Infinite loop in helper LVM script for DRBD 8 in Lucid

Bug #744293 reported by Numérigraphe
22
This bug affects 2 people
Affects Status Importance Assigned to Milestone
drbd8 (Ubuntu)
Fix Released
High
Unassigned
Lucid
Fix Released
High
Unassigned

Bug Description

The script /usr/lib/drbd/snapshot-resync-target-lvm.sh shipped with drbd v8.3.7 in Lucid fails to read its command line options and falls into an infinite loop.

This bug is not in present in natty, but I humbly request an SRU to Lucid.

This script can be called by DRBD to create an LVM snapshot of a resource before it starts resyncing (thus becoming inconsistent). This script is present (though commented out) in the default drbd configuration file /etc/drbd.d/global_common.conf .

This bug can result in drbd silently failing to resync an outdated resource. Thus, any newer data will be lost if the cluster fails over to the outdated node.

This is a known problem upstream and it was fixed in later versions of DRBD. The following patch was committed upstream to address this bug : http://git.drbd.org/?p=drbd-8.3.git;a=commitdiff;h=1fd3ad953663615e946167191e1d9885af81450a

Steps to reproduce:
On a cluster composed of node A and node B:
 - on both nodes, uncomment the line "before-resync-target "/usr/lib/drbd/snapshot-resync-target-lvm.sh -p 15 -- -c 16k";"
 - on both nodes, configure a drbd resource called "test"
 - make the initial synchronization
 - on B, do "drbdadm disconnect test"
 - nn A, make "test" primary and write to it
 - on B, do "drbdadm connect test"
 => the script will kick in and fall in an endless loop - top will show it using 100% CPU.

lsb_release -rd
Description: Ubuntu 10.04.2 LTS
Release: 10.04

apt-cache policy drbd8-utils
drbd8-utils:
  Installé : 2:8.3.7-1ubuntu2.1
  Candidat : 2:8.3.7-1ubuntu2.1
 Table de version :
 *** 2:8.3.7-1ubuntu2.1 0
        500 http://fr.archive.ubuntu.com/ubuntu/ lucid-updates/main Packages
        100 /var/lib/dpkg/status
     2:8.3.7-1ubuntu2 0
        500 http://fr.archive.ubuntu.com/ubuntu/ lucid/main Packages

Lionel Sausin.

=======
SRU Justification

IMPACT:

Using the --percent option, the script entered in an endless loop. This can result on having DRBD failing to resync an outdated resource when using LVM.

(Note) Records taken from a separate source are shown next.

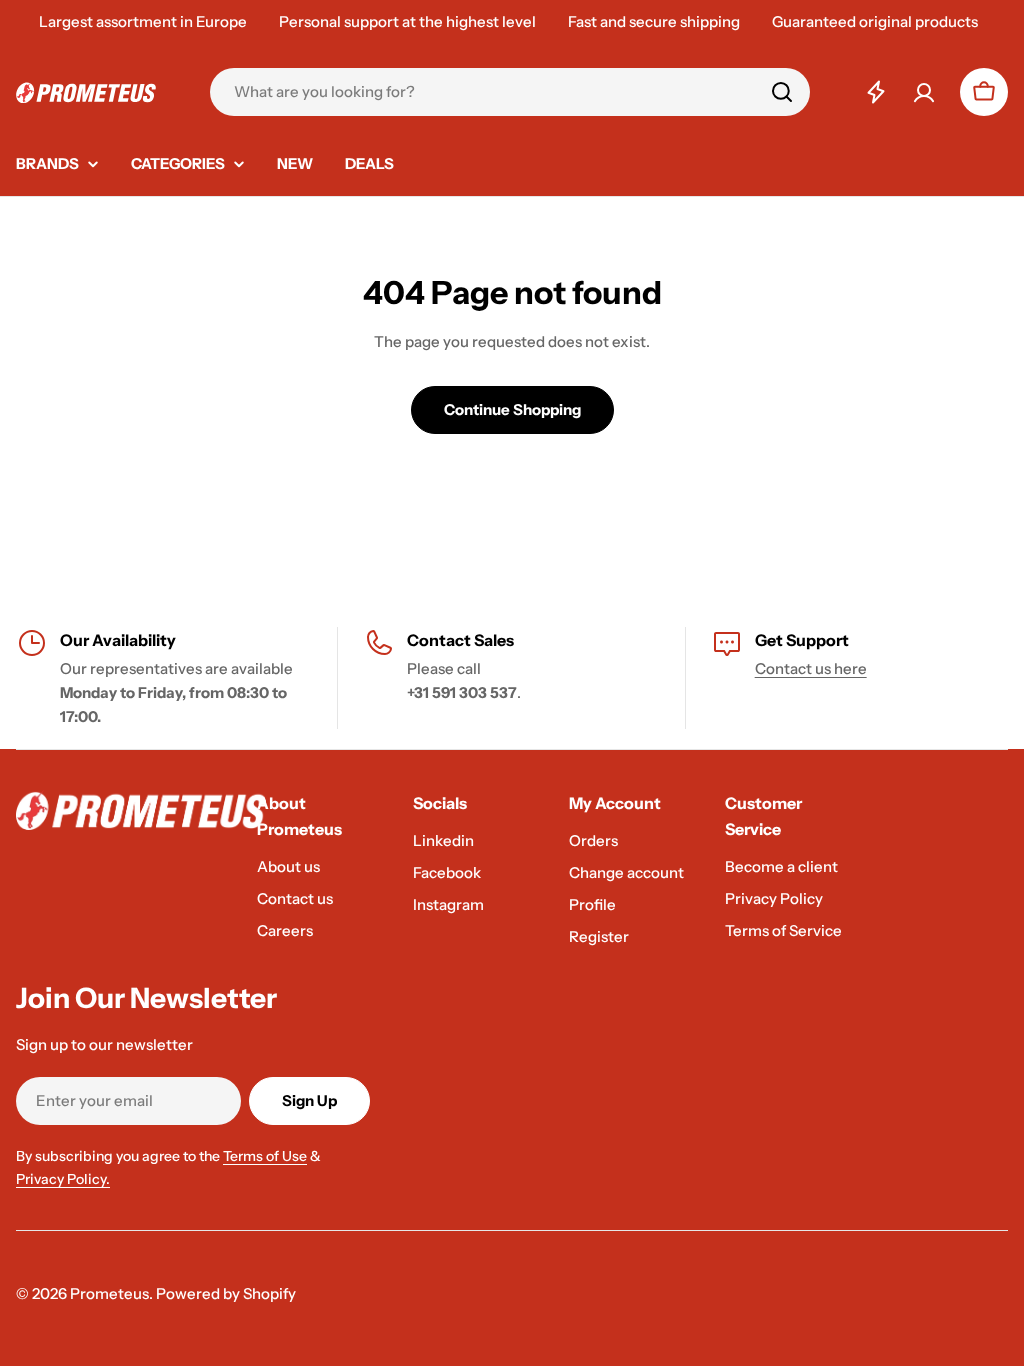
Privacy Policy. (63, 1179)
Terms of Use (265, 1156)
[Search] (782, 92)
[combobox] (510, 92)
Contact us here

REPRODUCE (as specified above):

On a cluster composed of node A and node B:
 - on both nodes, uncomment the line "before-resync-target "/usr/lib/drbd/snapshot-resync-target-lvm.sh -p 15 -- -c 16k";"
 - on both nodes, configure a drbd resource called "test"
 - make the initial synchronization
 - on B, do "drbdadm disconnect test"
 - nn A, make "test" primary and write to it
 - on B, do "drbdadm connect test"
 => the script will kick in and fall in an endless loop - top will show it using 100% CPU.

HOW FIXED:

The fix was taken from upstream. It basically consists on sourcing the default file first, then shifting correctly the option, and finally and use drbdadm sh-minor to obtain the minor version instead of guessing it, which all together can cause the script to enter in infinite loop and fail to resync as specified above.

PATCH:

Attached. Uploaded to lucid-proposed for review.

REGRESSION POTENTIAL:

Minimal. This has been tested thoroughly.

=======

Revision history for this message
Andres Rodriguez (andreserl) wrote :

Hi there,

thank you for reporting bugs and trying to make Ubuntu better. I'll look into this bug. Thank you!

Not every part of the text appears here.